*** Opening Dataset content ***

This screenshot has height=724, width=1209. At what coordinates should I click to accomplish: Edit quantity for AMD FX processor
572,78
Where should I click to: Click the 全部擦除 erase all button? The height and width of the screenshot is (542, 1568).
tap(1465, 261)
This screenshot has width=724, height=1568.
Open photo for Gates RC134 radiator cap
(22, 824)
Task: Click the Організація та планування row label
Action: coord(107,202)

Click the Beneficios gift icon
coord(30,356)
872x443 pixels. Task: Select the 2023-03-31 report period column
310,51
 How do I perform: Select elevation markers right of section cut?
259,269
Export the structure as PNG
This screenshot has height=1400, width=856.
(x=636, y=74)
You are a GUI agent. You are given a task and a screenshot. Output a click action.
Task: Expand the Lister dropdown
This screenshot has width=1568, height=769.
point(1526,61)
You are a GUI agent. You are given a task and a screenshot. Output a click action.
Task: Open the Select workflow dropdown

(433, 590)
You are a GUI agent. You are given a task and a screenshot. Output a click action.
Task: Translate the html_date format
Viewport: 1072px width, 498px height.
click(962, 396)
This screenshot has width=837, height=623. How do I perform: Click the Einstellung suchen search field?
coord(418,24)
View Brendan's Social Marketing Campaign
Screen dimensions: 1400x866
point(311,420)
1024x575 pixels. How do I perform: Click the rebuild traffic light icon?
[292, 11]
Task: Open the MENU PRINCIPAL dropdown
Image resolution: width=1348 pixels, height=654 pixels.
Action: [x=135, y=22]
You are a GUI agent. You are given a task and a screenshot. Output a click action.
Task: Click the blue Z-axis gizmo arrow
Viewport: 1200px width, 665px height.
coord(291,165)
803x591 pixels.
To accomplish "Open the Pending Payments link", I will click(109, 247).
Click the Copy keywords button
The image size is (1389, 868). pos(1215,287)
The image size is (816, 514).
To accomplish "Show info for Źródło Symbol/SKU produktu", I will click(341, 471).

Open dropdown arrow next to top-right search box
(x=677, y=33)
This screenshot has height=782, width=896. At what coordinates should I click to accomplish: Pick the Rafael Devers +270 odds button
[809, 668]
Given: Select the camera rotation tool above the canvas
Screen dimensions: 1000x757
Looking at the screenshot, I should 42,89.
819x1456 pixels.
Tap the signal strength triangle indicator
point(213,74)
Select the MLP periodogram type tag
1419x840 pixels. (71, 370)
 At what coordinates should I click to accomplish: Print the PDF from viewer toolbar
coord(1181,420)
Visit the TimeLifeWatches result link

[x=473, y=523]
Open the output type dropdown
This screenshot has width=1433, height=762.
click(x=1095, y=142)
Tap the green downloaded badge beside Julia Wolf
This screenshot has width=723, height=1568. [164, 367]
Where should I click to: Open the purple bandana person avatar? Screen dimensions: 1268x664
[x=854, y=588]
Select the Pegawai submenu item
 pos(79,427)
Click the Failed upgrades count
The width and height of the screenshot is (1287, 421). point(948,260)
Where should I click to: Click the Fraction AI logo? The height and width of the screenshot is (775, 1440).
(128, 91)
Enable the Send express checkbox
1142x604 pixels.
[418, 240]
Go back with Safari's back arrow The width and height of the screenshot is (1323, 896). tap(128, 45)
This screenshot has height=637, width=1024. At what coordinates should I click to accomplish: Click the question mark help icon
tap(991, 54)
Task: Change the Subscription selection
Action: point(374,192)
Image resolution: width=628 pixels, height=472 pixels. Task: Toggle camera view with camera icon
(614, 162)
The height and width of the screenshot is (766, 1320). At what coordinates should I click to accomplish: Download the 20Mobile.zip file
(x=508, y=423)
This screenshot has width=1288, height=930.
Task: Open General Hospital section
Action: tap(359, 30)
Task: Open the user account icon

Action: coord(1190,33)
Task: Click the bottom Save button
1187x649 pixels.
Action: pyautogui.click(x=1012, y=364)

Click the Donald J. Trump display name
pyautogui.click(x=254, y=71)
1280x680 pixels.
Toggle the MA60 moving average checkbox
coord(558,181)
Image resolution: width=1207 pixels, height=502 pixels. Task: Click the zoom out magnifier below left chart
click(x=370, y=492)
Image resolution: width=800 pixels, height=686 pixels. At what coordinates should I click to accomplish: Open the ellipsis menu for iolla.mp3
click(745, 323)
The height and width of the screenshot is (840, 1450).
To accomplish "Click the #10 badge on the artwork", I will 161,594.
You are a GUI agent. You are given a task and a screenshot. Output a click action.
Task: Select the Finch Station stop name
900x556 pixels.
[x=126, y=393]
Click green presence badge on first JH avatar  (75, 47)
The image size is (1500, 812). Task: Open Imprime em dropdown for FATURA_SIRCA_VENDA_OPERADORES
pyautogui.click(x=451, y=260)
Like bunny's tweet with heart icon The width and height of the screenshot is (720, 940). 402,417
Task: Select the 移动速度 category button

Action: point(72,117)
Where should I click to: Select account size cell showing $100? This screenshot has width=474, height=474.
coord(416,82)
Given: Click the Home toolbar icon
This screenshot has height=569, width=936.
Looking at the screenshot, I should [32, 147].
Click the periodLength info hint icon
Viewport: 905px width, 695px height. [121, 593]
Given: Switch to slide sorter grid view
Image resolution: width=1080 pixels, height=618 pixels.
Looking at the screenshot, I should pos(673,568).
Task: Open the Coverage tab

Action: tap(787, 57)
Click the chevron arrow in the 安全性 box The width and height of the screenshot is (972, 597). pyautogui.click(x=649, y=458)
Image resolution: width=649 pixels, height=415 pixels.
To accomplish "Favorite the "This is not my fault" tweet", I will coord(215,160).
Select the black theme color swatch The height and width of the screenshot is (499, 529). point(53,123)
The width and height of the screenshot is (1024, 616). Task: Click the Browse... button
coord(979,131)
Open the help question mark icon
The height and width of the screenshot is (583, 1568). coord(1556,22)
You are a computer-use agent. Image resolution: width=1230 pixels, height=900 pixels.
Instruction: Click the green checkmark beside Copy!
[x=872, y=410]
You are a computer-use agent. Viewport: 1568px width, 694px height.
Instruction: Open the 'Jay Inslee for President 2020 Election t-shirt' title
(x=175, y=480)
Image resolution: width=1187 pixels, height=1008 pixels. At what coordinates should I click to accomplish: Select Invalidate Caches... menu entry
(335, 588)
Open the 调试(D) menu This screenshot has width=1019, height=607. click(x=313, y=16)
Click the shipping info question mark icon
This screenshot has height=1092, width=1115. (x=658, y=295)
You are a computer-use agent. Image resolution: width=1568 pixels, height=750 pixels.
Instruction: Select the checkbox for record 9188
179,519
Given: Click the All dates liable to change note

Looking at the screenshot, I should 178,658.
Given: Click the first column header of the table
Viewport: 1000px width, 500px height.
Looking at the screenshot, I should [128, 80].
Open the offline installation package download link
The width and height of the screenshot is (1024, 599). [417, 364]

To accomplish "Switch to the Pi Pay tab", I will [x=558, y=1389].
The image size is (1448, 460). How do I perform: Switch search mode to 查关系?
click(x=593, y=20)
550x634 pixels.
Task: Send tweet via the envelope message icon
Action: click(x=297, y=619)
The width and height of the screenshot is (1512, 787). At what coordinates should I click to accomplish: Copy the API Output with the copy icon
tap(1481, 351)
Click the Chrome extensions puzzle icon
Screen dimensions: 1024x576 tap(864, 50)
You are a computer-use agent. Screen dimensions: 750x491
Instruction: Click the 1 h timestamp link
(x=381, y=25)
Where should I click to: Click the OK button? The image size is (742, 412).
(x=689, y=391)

*** Closing Dataset content ***

▶ _Problem description_
Could you repeat every record word for word?

▶ _Answer_
This screenshot has height=724, width=1209. At what coordinates should I click to accomplish: Edit quantity for AMD FX processor
572,78
Where should I click to: Click the 全部擦除 erase all button? The height and width of the screenshot is (542, 1568).
tap(1465, 261)
This screenshot has width=724, height=1568.
Open photo for Gates RC134 radiator cap
(22, 824)
Task: Click the Організація та планування row label
Action: coord(107,202)

Click the Beneficios gift icon
coord(30,356)
872x443 pixels. Task: Select the 2023-03-31 report period column
310,51
 How do I perform: Select elevation markers right of section cut?
259,269
Export the structure as PNG
This screenshot has height=1400, width=856.
(x=636, y=74)
You are a GUI agent. You are given a task and a screenshot. Output a click action.
Task: Expand the Lister dropdown
This screenshot has width=1568, height=769.
point(1526,61)
You are a GUI agent. You are given a task and a screenshot. Output a click action.
Task: Open the Select workflow dropdown

(433, 590)
You are a GUI agent. You are given a task and a screenshot. Output a click action.
Task: Translate the html_date format
Viewport: 1072px width, 498px height.
click(962, 396)
This screenshot has width=837, height=623. How do I perform: Click the Einstellung suchen search field?
coord(418,24)
View Brendan's Social Marketing Campaign
Screen dimensions: 1400x866
point(311,420)
1024x575 pixels. How do I perform: Click the rebuild traffic light icon?
[292, 11]
Task: Open the MENU PRINCIPAL dropdown
Image resolution: width=1348 pixels, height=654 pixels.
Action: [x=135, y=22]
You are a GUI agent. You are given a task and a screenshot. Output a click action.
Task: Click the blue Z-axis gizmo arrow
Viewport: 1200px width, 665px height.
coord(291,165)
803x591 pixels.
To accomplish "Open the Pending Payments link", I will click(109, 247).
Click the Copy keywords button
The image size is (1389, 868). pos(1215,287)
The image size is (816, 514).
To accomplish "Show info for Źródło Symbol/SKU produktu", I will click(341, 471).

Open dropdown arrow next to top-right search box
(x=677, y=33)
This screenshot has height=782, width=896. At what coordinates should I click to accomplish: Pick the Rafael Devers +270 odds button
[809, 668]
Given: Select the camera rotation tool above the canvas
Screen dimensions: 1000x757
Looking at the screenshot, I should 42,89.
819x1456 pixels.
Tap the signal strength triangle indicator
point(213,74)
Select the MLP periodogram type tag
1419x840 pixels. (71, 370)
 At what coordinates should I click to accomplish: Print the PDF from viewer toolbar
coord(1181,420)
Visit the TimeLifeWatches result link

[x=473, y=523]
Open the output type dropdown
This screenshot has width=1433, height=762.
click(x=1095, y=142)
Tap the green downloaded badge beside Julia Wolf
This screenshot has width=723, height=1568. [164, 367]
Where should I click to: Open the purple bandana person avatar? Screen dimensions: 1268x664
[x=854, y=588]
Select the Pegawai submenu item
 pos(79,427)
Click the Failed upgrades count
The width and height of the screenshot is (1287, 421). point(948,260)
Where should I click to: Click the Fraction AI logo? The height and width of the screenshot is (775, 1440).
(128, 91)
Enable the Send express checkbox
1142x604 pixels.
[418, 240]
Go back with Safari's back arrow The width and height of the screenshot is (1323, 896). tap(128, 45)
This screenshot has height=637, width=1024. At what coordinates should I click to accomplish: Click the question mark help icon
tap(991, 54)
Task: Change the Subscription selection
Action: point(374,192)
Image resolution: width=628 pixels, height=472 pixels. Task: Toggle camera view with camera icon
(614, 162)
The height and width of the screenshot is (766, 1320). At what coordinates should I click to accomplish: Download the 20Mobile.zip file
(x=508, y=423)
This screenshot has width=1288, height=930.
Task: Open General Hospital section
Action: tap(359, 30)
Task: Open the user account icon

Action: coord(1190,33)
Task: Click the bottom Save button
1187x649 pixels.
Action: pyautogui.click(x=1012, y=364)

Click the Donald J. Trump display name
pyautogui.click(x=254, y=71)
1280x680 pixels.
Toggle the MA60 moving average checkbox
coord(558,181)
Image resolution: width=1207 pixels, height=502 pixels. Task: Click the zoom out magnifier below left chart
click(x=370, y=492)
Image resolution: width=800 pixels, height=686 pixels. At what coordinates should I click to accomplish: Open the ellipsis menu for iolla.mp3
click(745, 323)
The height and width of the screenshot is (840, 1450).
To accomplish "Click the #10 badge on the artwork", I will 161,594.
You are a GUI agent. You are given a task and a screenshot. Output a click action.
Task: Select the Finch Station stop name
900x556 pixels.
[x=126, y=393]
Click green presence badge on first JH avatar  (75, 47)
The image size is (1500, 812). Task: Open Imprime em dropdown for FATURA_SIRCA_VENDA_OPERADORES
pyautogui.click(x=451, y=260)
Like bunny's tweet with heart icon The width and height of the screenshot is (720, 940). 402,417
Task: Select the 移动速度 category button

Action: point(72,117)
Where should I click to: Select account size cell showing $100? This screenshot has width=474, height=474.
coord(416,82)
Given: Click the Home toolbar icon
This screenshot has height=569, width=936.
Looking at the screenshot, I should [32, 147].
Click the periodLength info hint icon
Viewport: 905px width, 695px height. [121, 593]
Given: Switch to slide sorter grid view
Image resolution: width=1080 pixels, height=618 pixels.
Looking at the screenshot, I should pos(673,568).
Task: Open the Coverage tab

Action: tap(787, 57)
Click the chevron arrow in the 安全性 box The width and height of the screenshot is (972, 597). pyautogui.click(x=649, y=458)
Image resolution: width=649 pixels, height=415 pixels.
To accomplish "Favorite the "This is not my fault" tweet", I will coord(215,160).
Select the black theme color swatch The height and width of the screenshot is (499, 529). point(53,123)
The width and height of the screenshot is (1024, 616). Task: Click the Browse... button
coord(979,131)
Open the help question mark icon
The height and width of the screenshot is (583, 1568). coord(1556,22)
You are a computer-use agent. Image resolution: width=1230 pixels, height=900 pixels.
Instruction: Click the green checkmark beside Copy!
[x=872, y=410]
You are a computer-use agent. Viewport: 1568px width, 694px height.
Instruction: Open the 'Jay Inslee for President 2020 Election t-shirt' title
(x=175, y=480)
Image resolution: width=1187 pixels, height=1008 pixels. At what coordinates should I click to accomplish: Select Invalidate Caches... menu entry
(335, 588)
Open the 调试(D) menu This screenshot has width=1019, height=607. click(x=313, y=16)
Click the shipping info question mark icon
This screenshot has height=1092, width=1115. (x=658, y=295)
You are a computer-use agent. Image resolution: width=1568 pixels, height=750 pixels.
Instruction: Select the checkbox for record 9188
179,519
Given: Click the All dates liable to change note

Looking at the screenshot, I should 178,658.
Given: Click the first column header of the table
Viewport: 1000px width, 500px height.
Looking at the screenshot, I should [128, 80].
Open the offline installation package download link
The width and height of the screenshot is (1024, 599). [417, 364]

To accomplish "Switch to the Pi Pay tab", I will [x=558, y=1389].
The image size is (1448, 460). How do I perform: Switch search mode to 查关系?
click(x=593, y=20)
550x634 pixels.
Task: Send tweet via the envelope message icon
Action: click(x=297, y=619)
The width and height of the screenshot is (1512, 787). At what coordinates should I click to accomplish: Copy the API Output with the copy icon
tap(1481, 351)
Click the Chrome extensions puzzle icon
Screen dimensions: 1024x576 tap(864, 50)
You are a computer-use agent. Screen dimensions: 750x491
Instruction: Click the 1 h timestamp link
(x=381, y=25)
Where should I click to: Click the OK button? The image size is (742, 412).
(x=689, y=391)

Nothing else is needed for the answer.